Cuando Donald Trump anunció —con tipografía en mayúsculas y tono triunfalista en Truth Social— que había logrado un “alto el fuego completo y total” entre Irán e Israel, quiso presentarlo como una victoria personal. Un acuerdo que, según sus palabras, sería gradual, controlado y definitivo. Pero apenas unas horas después, su proclamada hazaña diplomática fue hecha trizas por una realidad que no se alineó con sus redes sociales.
Trump, visiblemente molesto, no tardó en explotar públicamente: “Básicamente tenemos a dos países que han estado peleando tanto tiempo tan fuerte que no tienen puta idea de lo que están haciendo”. Lo dijo desde los jardines de la Casa Blanca antes de abordar el Air Force One hacia la cumbre de la OTAN, mostrando un enojo que no se disimuló ni ante periodistas ni en sus publicaciones posteriores.
Y no era para menos. A ojos del presidente estadounidense, su intento de imponer orden fue saboteado casi de inmediato. Apenas él había anunciado el acuerdo, Israel lanzó una serie de ataques sobre objetivos iraníes, alegando que Irán había violado primero el pacto al lanzar misiles una hora después del inicio del alto el fuego. Desde Irán, sin embargo, se negó tajantemente que se hubiese disparado algo tras la hora pactada, sugiriendo que la tregua fue “impuesta” y no negociada.
Más que una operación militar, para Trump esto fue una cuestión de respeto. Y ese respeto no llegó. “No estoy muy contento con Israel. Estoy muy descontento, aunque tampoco estoy contento con Irán”, dijo con frustración. En sus redes fue incluso más directo: “Israel, no tires esas bombas. Si lo haces, es una gran violación. ¡Regresa a tus pilotos a casa ahora!”. Su molestia no se centraba sólo en los ataques, sino en que se atrevieran a ignorar su voluntad como mediador.
Según medios como Axios y BBC Persian, Trump incluso telefoneó directamente a Netanyahu para exigir la cancelación de los bombardeos. El primer ministro israelí, según filtraciones, se negó a detenerlos por completo, aunque sí aceptó reducir su intensidad. Israel alegó que su bombardeo a un radar en Teherán fue una respuesta medida a provocaciones iraníes.

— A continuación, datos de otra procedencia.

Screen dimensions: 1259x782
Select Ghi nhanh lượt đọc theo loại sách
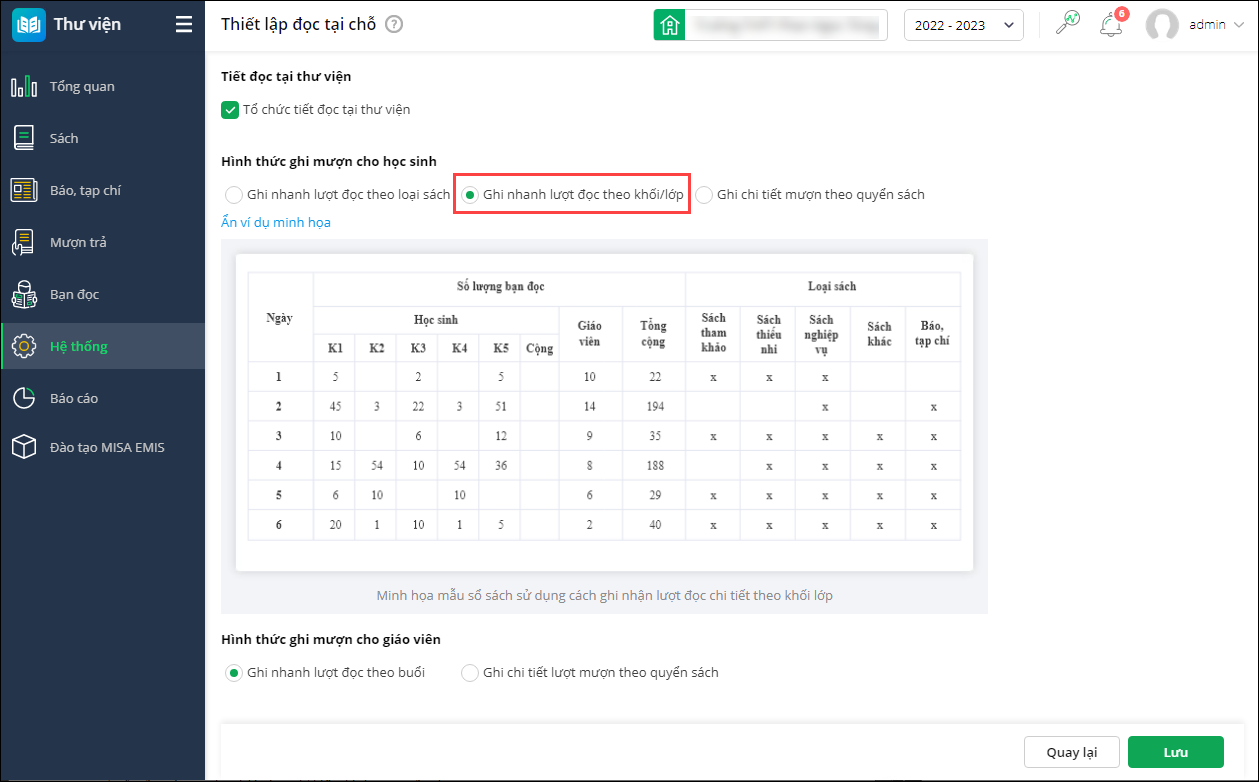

Pero en esta danza de retaliaciones, Trump no toleró que el fuego siguiera ardiendo después de su orden. “Ellos (Irán) lo violaron, pero Israel lo violó también”, reclamó. Y si hay algo que Trump no perdona, es que se desobedezca un acuerdo que lleva su firma, aunque sea solo digital.
El clímax de su enojo vino cuando se enteró de que Israel había “descargado más bombas que nunca” apenas terminado el acuerdo. Lo consideró un acto de deslealtad que ponía en duda su liderazgo. “Necesitan calmarse ya”, exigió a gritos desde Washington. A esa hora, al otro lado del mundo, Irán lloraba a sus muertos y negaba cualquier nuevo ataque, mientras Israel celebraba haber eliminado a científicos clave en una ofensiva que consideró defensiva.
Pese al caos, Trump se mantuvo en su narrativa: el alto el fuego “está en vigor”, insistió, aunque los misiles siguieran volando. Para él, la guerra debía detenerse porque él lo había dicho. Y si no lo hacían, no era un fracaso estratégico, sino una falta de respeto personal.
Al final, la tregua quedó herida, sostenida con hilos retóricos más que con compromisos verificables. Trump, que intentó colocarse como garante de paz, terminó siendo un espectador furioso ante el fracaso de su propia autoridad. El cese al fuego, más que un pacto entre enemigos, fue un reflejo de cómo los liderazgos carismáticos pueden chocar con la crudeza de la guerra real.